PROBLEM TO WORK ON –
Which lines run from the one containing "This screenshot has width=1335, height=896." to the end of the listing? Copy them out exactly, leaving out the rest.

LISTED RECORDS –
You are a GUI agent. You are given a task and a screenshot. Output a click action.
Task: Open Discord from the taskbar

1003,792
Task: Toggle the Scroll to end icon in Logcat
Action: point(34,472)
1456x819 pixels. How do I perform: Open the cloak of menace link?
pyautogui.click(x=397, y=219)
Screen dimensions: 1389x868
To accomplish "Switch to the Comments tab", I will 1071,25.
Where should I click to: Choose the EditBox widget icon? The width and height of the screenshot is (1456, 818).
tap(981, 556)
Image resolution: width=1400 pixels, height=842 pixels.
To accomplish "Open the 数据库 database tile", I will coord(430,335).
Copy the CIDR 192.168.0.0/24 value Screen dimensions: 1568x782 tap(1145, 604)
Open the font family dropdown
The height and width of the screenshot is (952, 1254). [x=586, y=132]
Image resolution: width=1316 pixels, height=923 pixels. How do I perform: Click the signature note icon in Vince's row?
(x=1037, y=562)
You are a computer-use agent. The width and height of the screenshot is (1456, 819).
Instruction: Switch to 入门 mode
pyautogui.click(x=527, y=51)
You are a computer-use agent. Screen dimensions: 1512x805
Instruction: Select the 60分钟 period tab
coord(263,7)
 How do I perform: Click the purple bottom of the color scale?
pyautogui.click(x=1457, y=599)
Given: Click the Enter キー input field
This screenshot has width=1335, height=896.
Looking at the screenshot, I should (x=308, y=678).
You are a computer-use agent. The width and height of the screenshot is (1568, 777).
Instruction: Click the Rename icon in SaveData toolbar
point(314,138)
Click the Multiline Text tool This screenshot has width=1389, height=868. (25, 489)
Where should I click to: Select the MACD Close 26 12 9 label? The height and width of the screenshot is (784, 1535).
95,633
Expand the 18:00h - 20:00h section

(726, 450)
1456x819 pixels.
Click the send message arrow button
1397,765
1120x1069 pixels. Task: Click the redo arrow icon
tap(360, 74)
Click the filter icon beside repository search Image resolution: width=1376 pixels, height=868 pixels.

SOLUTION TO THIS TASK –
This screenshot has width=1335, height=896.
Looking at the screenshot, I should (x=308, y=678).
You are a computer-use agent. The width and height of the screenshot is (1568, 777).
Instruction: Click the Rename icon in SaveData toolbar
point(314,138)
Click the Multiline Text tool This screenshot has width=1389, height=868. (25, 489)
Where should I click to: Select the MACD Close 26 12 9 label? The height and width of the screenshot is (784, 1535).
95,633
Expand the 18:00h - 20:00h section

(726, 450)
1456x819 pixels.
Click the send message arrow button
1397,765
1120x1069 pixels. Task: Click the redo arrow icon
tap(360, 74)
Click the filter icon beside repository search Image resolution: width=1376 pixels, height=868 pixels.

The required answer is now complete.